Manajemen kinerja memerlukan suatu gaya kepemimpinan (leadership style) yang mengarah kepada
pembentukan organisasi berkinerja tinggi. Inti dari kepemimpinan seperti ini adalah adanya suatu proses
coaching, counseling, dan empowerment kepada para bawahan atau sumber daya manusia di dalam
manusia. Suatu aspek lain yang sangat penting dalam gaya kepemimpinan adalah sikap followership
atau menjadi pengikut. Pada dasarnya seseorang itu harus memiliki jiwa kepemimpinan, tetapi dalam
situasi yang lain dia juga harus memahami bahwa dia merupakan bagian dari sebuah sistem organisasi
yang lebih besar yang harus diikuti.

g. SDM berbasis kompetensi

Dalam menerapkan manajemen kinerja juga membutuhkan konsep manajemen SDM berbasis
kompetensi. Umumnya organisasi yang berkinerja tinggi memiliki kamus kompetensi dan menerapkan
kompetensi itu tersebut kepada hal-hal yang penting, seperti manajemen kinerja, rekruitmen, seleksi,
pendidikan, pengembangan pegawai, dan promosi. Kompetensi ini meliputi kompetensi inti organisasi,
kompetensi perilaku, dan kompetensi teknis yang spesifik dalam pekerjaan. Jika kompetensi ini sudah
dibakukan dalam organisasi, maka kegiatan manajemen SDM akan menjadi lebih transparan, dan
pimpinan organisasi juga dengan mudah mengetahui kompetensi apa saja yang perlu diperbaiki untuk
membawa organisasi menjadi berkinerja tinggi.

Tahapan Manajemen Kinerja

Manajemen kinerja adalah aktivitas untuk memastikan bahwa sasaran organisasi telah dicapai secara
konsisten dalam cara-cara yang efektif dan efisien. Manajemen kinerja bisa berfokus pada kinerja dari
suatu organisasi, departemen, karyawan, atau bahkan proses untuk menghasilkan produk atau layanan
dan juga di area yang lain.

Menurut Bintaro dan Daryanto (2017), terdapat empat tahapan yang harus dilalui dalam pelaksanaan
manajemen kinerja, yaitu:

Tahap directing/planning. Tahap pertama merupakan tahap identifikasi perilaku kerja dan dasar atau
basis pengukuran kinerja. Kemudian dilakukan pengarahan konkret terhadap perilaku kerja dan
perencanaan terhadap target yang akan dicapai, kapan dicapai, dan bantuan yang akan dibutuhkan.
Penentuan target/goal akan lebih efektif bila mengadopsi metode SMART (Spesific, Measureable,
Achievable, Realistic, dan Timebound).

Tahap managing/supporting. Tahap kedua merupakan penerapan monitoring pada proses organisasi.
Tahap ini berfokus pada manage, dukungan, dan pengendalian terhadap jalannya proses agar tetap
berada pada jalurnya. Jalur yang dimaksudkan disini adalah kriteria maupun proses kerja yang sesuai
dengan prosedur berlaku dalam suatu organisasi.

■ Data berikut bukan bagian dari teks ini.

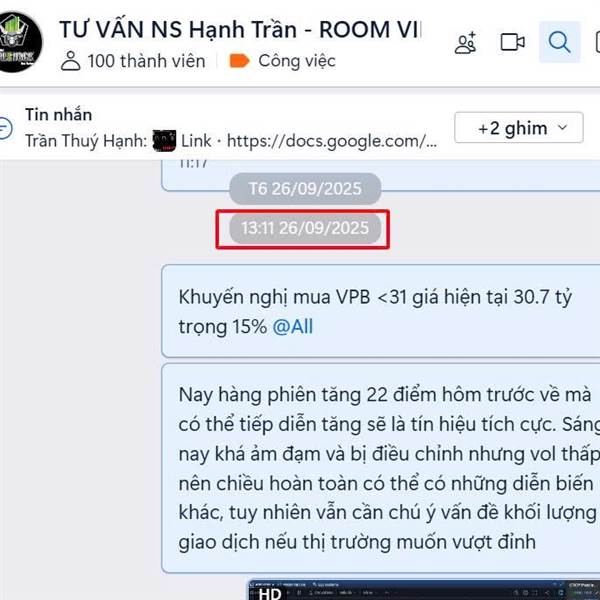Click the @All mention in VPB message
This screenshot has width=600, height=600.
click(x=293, y=327)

Tahap review/appraising. Tahap ketiga mencakup langkah evaluasi. Evaluasi dilakukan dengan
flashback/review kinerja yang telah dilaksanakan. Setelah itu, kinerja dinilai atau diukur (appraising).
Tahap ini memerlukan dokumentasi atau record data yang berkaitan dengan obyek yang dievaluasi.
Evaluator harus bersifat obyektif dan netral agar didapat hasil evaluasi yang valid.

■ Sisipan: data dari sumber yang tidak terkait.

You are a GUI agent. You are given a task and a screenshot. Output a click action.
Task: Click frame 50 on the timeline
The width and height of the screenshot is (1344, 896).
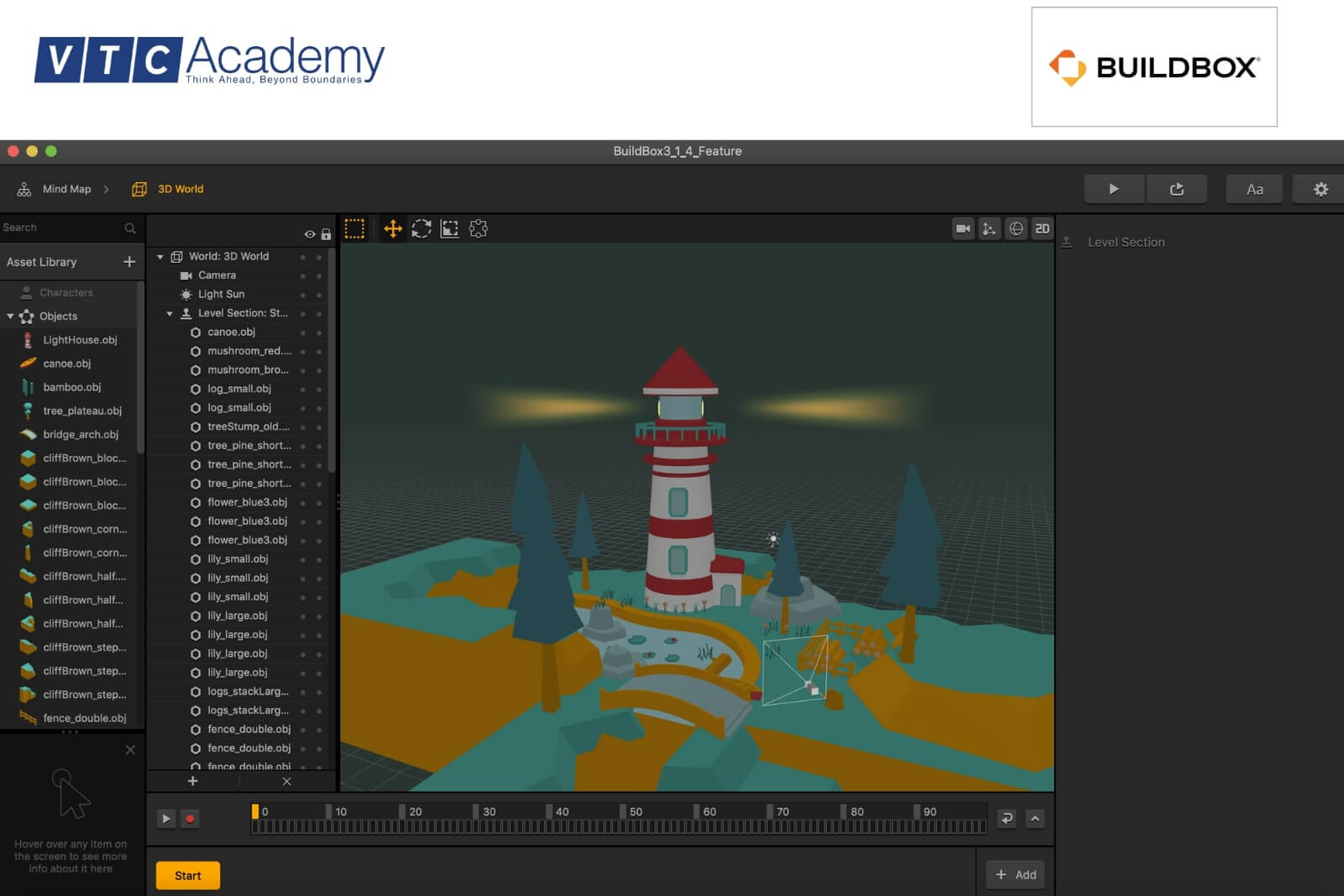coord(624,812)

Tahap developing/rewarding. Tahap keempat berfokus pada pengembangan dan penghargaan. Hasil
evaluasi menjadi pedoman penentu keputusan terhadap action yang dilakukan selanjutnya. Keputusan
dapat berupa langkah perbaikan, pemberian reward/punishment, melanjutkan suatu kegiatan atau
prosedur yang telah ada, dan penetapan anggaran.